Lösung Spread: Die EZB kauft pauschal alle Schuldtitel auf, wenn die auslaufen.
Aus die Maus, Eurokrise abgesagt.
Kleine Geschichte:
Die Lagarde nimmt eine Klobürste und sagt die ist jetzt 50.000.000.000 Euro wert.
Die EZB kauft diese Klobürste.
Es gab ein Produkt und einen Markt, deal.
Nun nimmt die Lagarde die 50 Billionen und kauft alle Kredite der Euroländer auf.
Über Jahre hinweg kauft die Alles an Euroschuldtiteln auf.
Dann schenkt die den Eurostaaten die Schuldtitel.
Euroländer = schuldenfrei.
Die Klobürste hat eine Putzfrau weggeschmissen, die sah ekelig aus.
Egal. Das Geld wurde geschöpft. Es gibt keinen Geschädigten, weil die EZB das Geschäft einfach abschreibt, aka aus den Büchern nimmt.
DAS ist Geld. Es ist wert, was Menschen darin sehen wollen. Ohne Definition von Außen ist der Geldwert IMMER null, nix, überhaupt nix.
@ European: Ich verstehe Ihren Standpunkt, teile ihn aber im Detail nicht.
EBO hat mehrfach gebeten „Fachsimpelleien“ zu unterlassen.
Ich möchte EBO nicht zu sehr strapazieren, der muss schon genug Texte von mir sortieren und entscheiden was EU relevant ist.
european
15. September 2022 @ 13:40
Der Besitz/Aufenthaltsort ist deshalb irrelevant, weil Inhaberschuldverschreibungen ausgegeben werden, die nach Belieben wechseln koennen.
Es ist auch deshalb irrelevant, weil Politiker es fuer irrelevant halten. Ein sehr gutes Beispiel ist Italien. Ueber ganz lange Zeit waren die meisten italienischen Staatsanleihen in italienischer Hand, meist sogar von Privatanlegern, aber auch von Banken und Unternehmen. Die Auslandsverschuldung war gering, auch schon zu Zeiten des Euro. Die Gefahr, die von Italien ausging, war also ausgesprochen gering. Das hat trotzdem niemanden gehindert, Italien in Bausch und Bogen zu verdammen und in Dauerausteritaet zu schicken. Das Land spart nicht erst seit der Finanzkrise und wie schon gesagt, es sind heute die fehlenden Einnahmen, die die Schuldenquote nach oben treiben. Jeder, der sich mit Bruchrechnung auskennt, weiss das eigentlich.
Wikipedia hat irgendwann einmal geschrieben, dass nur 40% der deutschen Staatsanleihen sich in deutscher Hand befinden. Ich weiss nicht, ob das heute noch stimmt. Wie gesagt, es sind Inhaberschuldverschreibungen, die zudem noch an der Boerse gehandelt werden, zumindest zum grossen Teil.
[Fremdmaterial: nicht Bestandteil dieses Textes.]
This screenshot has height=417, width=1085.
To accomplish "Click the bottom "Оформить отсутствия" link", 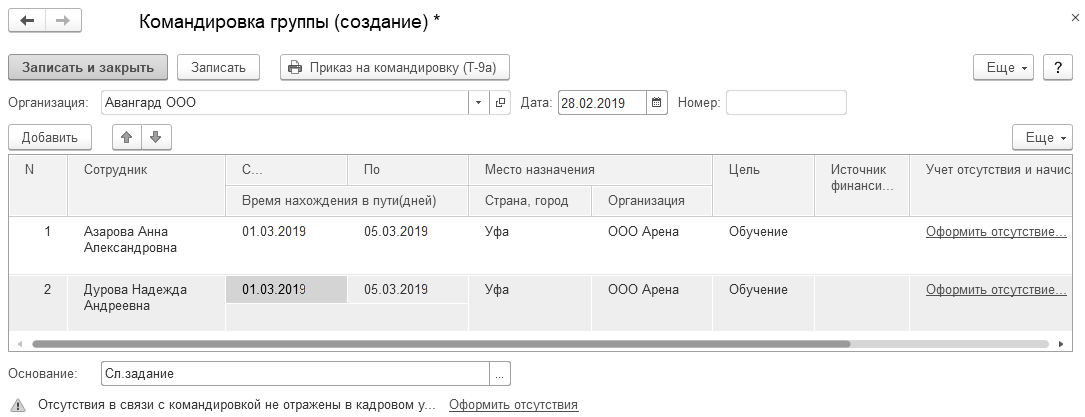I will point(513,405).
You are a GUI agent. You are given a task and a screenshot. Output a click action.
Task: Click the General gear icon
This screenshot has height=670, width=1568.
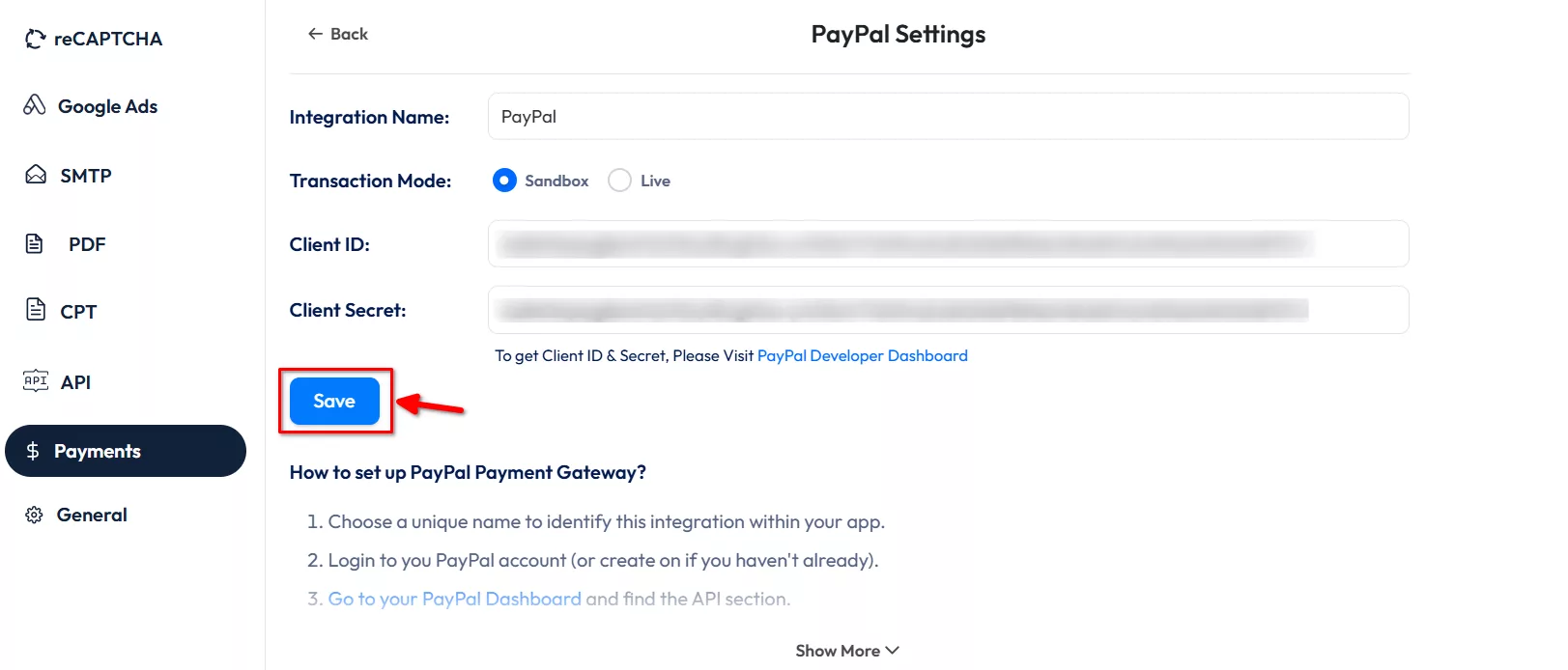(x=34, y=515)
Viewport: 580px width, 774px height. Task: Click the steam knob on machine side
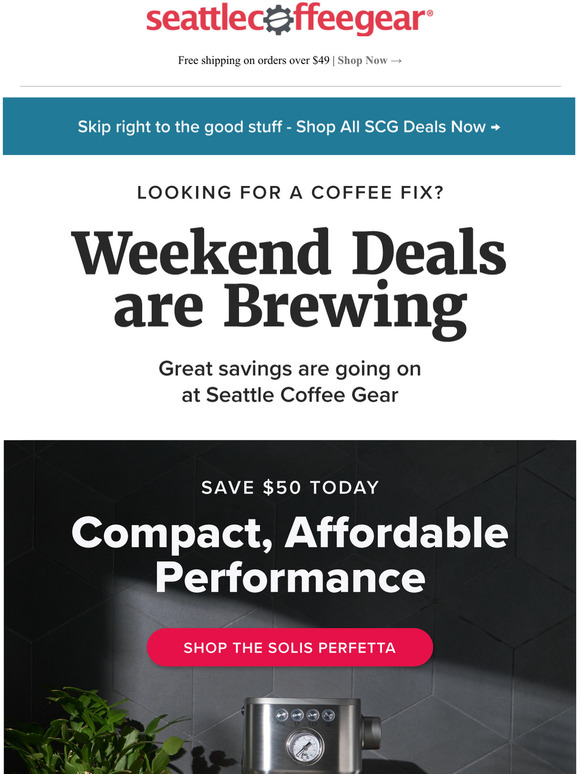point(371,732)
Ansonsten ist das, was Sie beschreiben, dem japanischen Modell sehr aehnlich. Japan hat eine fuer unsere Verhaeltnisse gigantische Staatsverschuldung und will einfach nicht pleite gehen.
Holly01
15. September 2022 @ 07:15
“ – doch viele Euroländer sind jetzt schon hoffnungslos überschuldet. “
Es gibt keine Länder die in ihrer eigenen Währung „überschuldet“ sind.
Das geht inhaltlich nicht.
Das wäre bildlich gesprochen so, als würde ein Fisch ertrinken.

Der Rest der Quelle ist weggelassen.